* _Provided entries_
————————
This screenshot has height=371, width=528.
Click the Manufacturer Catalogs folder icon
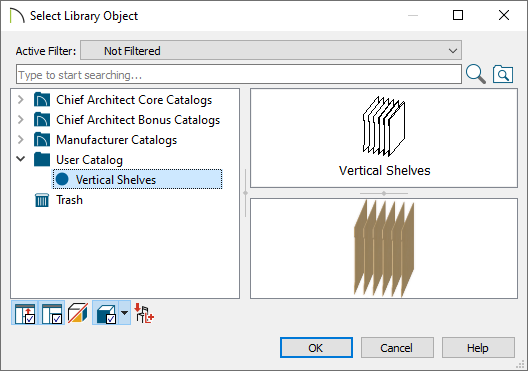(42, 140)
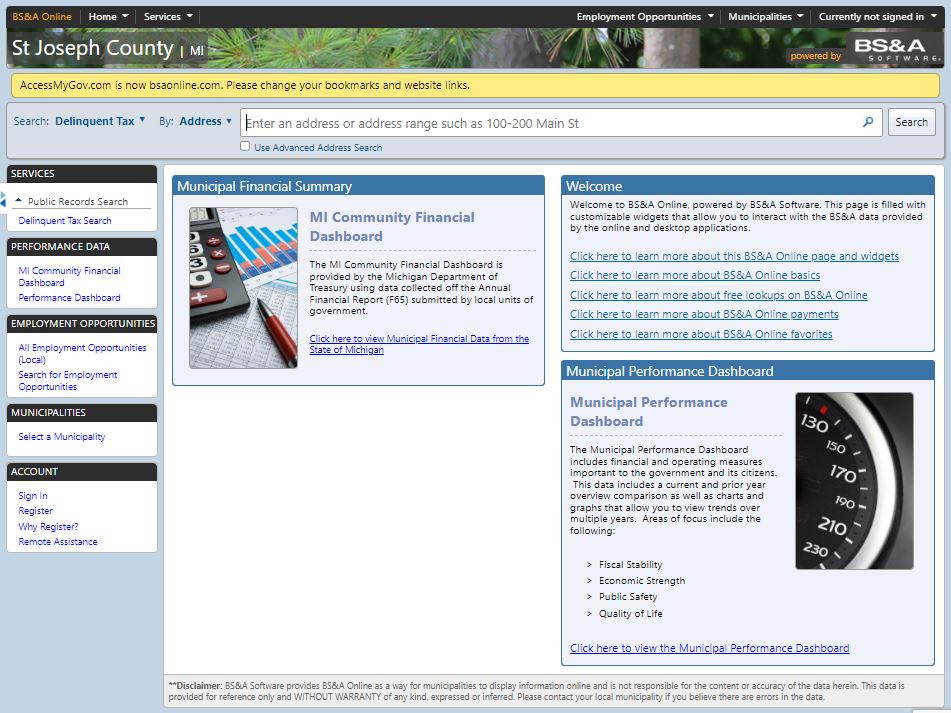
————————
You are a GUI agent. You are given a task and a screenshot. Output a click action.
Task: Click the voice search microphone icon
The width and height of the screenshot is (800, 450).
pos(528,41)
————————
* _The problem_
Present everything from the line containing "You are a GUI" down to the line containing "pos(528,41)" as a Markdown table with the columns No. and Line, one row per line and blank lines omitted.

* _Exercise response_
| No. | Line |
|---|---|
| 1 | You are a GUI agent. You are given a task and a screenshot. Output a click action. |
| 2 | Task: Click the voice search microphone icon |
| 3 | The width and height of the screenshot is (800, 450). |
| 4 | pos(528,41) |